Yes, our greatest heroes are always those who rise to the occasion, who stand and deliver, who do what must be done despite the odds, especially when it counts most and when things seem most bleak. It’s the same in sports. Derek Jeter is down two strikes to none in the bottom of the ninth with a man on, can he get the hit? Michael Jordan has the ball with time waning, can he make the shot? Joe Montana to Dwight Clark in the back of the end zone…etc, etc, etc. It repeats itself over and over and over again. We love resurrections.
The boxing world loves them, too. Look no further than Sylvester Stallone’s Rocky franchise. How many times can Rocky get back up? How much more can he endure against bigger, stronger and meaner opponents? Apollo Creed is too fast. Clubber Lang has the eye of the tiger. My Gawd!! That Russian is on steroids!!! Still, we expect Rocky to win every single time, and if he loses we expect him to come back stronger than ever. Not because it’s easy, but precisely because it’s so very hard.

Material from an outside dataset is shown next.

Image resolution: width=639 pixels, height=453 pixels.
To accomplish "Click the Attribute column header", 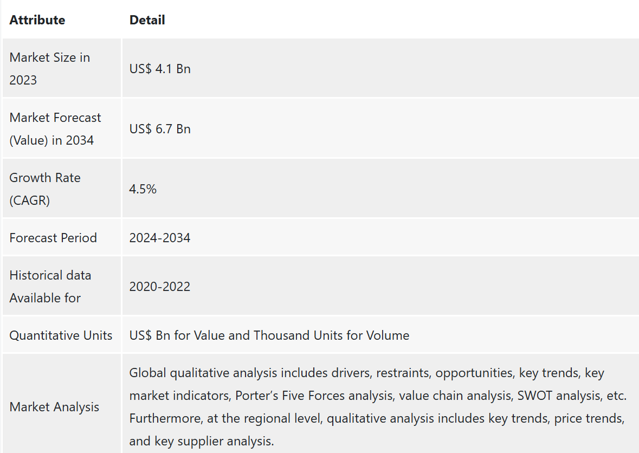I will coord(37,20).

We want our real fighters to do this, too. We want to see them rise like Rocky. We demand it.
Some of them do. When Evander Holyfield fought Mike Tyson in 1996, few thought he had a chance. Tyson was as mean and scary even then, and Holyfield had lost two of his last four fights, including one by knockout to the heavy-handed Riddick Bowe. He had looked old and washed up in the process. Tyson, on the other hand, appeared unbeatable. He had emerged from prison the menacing marauder he was before his incarceration wearing quite rightfully the moniker of the baddest man on the planet. He was Iron Mike Tyson. He was invincible. We seem to forget this now.
It would be ugly, people thought. Fans, media, friends and family all pleaded with Holyfield not to take the fight. It would be a bloodletting. He might die in there. It was suicide.
Tyson moved Holyfield violently with the first punch he landed. It appeared doom and gloom for him just like they said, but then all of a sudden, it just wasn’t. Holyfield stood his ground and fought back with vigor. Somehow, the bully Tyson became the bullied, and by the end of what was probably the surprise resurrection of the decade, the unthinkable had occurred: Evander Holyfield had defeated Mike Tyson by TKO in the eleventh.
Boxing writer John Katsilometes of the Las Vegas Review Journal summed the shock of it all.
It ended inexplicably, with Mike Tyson foggy-headed and tasting his own blood. Mike Tyson, incapable of firing even a single punch in his defense. Mike Tyson, unable to recount what had just occurred; unable to even raise his voice.
Evander Holyfield had risen, and though in boxing one must fall for another to rise, the beauty of the sport was on full display that night. Holyfield’s career had come back from the dead.
Boxing history is full of examples such as this one for those who choose to find them, but this isn’t a historical analysis. This is about now and the future. It’s about Manny Pacquiao and the next step in his career. Will he rise? Will he endure? Will the boulder of failure be rolled away in the end?
It is a difficult thing, this resurrection. Only the bravest attempt it. Of those that do, many more fail at it. There is, in fact, certain greatness in the attempt itself, but the rarest and most celebrated triumph is for those who both attempt and achieve it. These are our heroes, our legends, our resurrections.
So rise if you dare, Manny Pacquiao, RISE.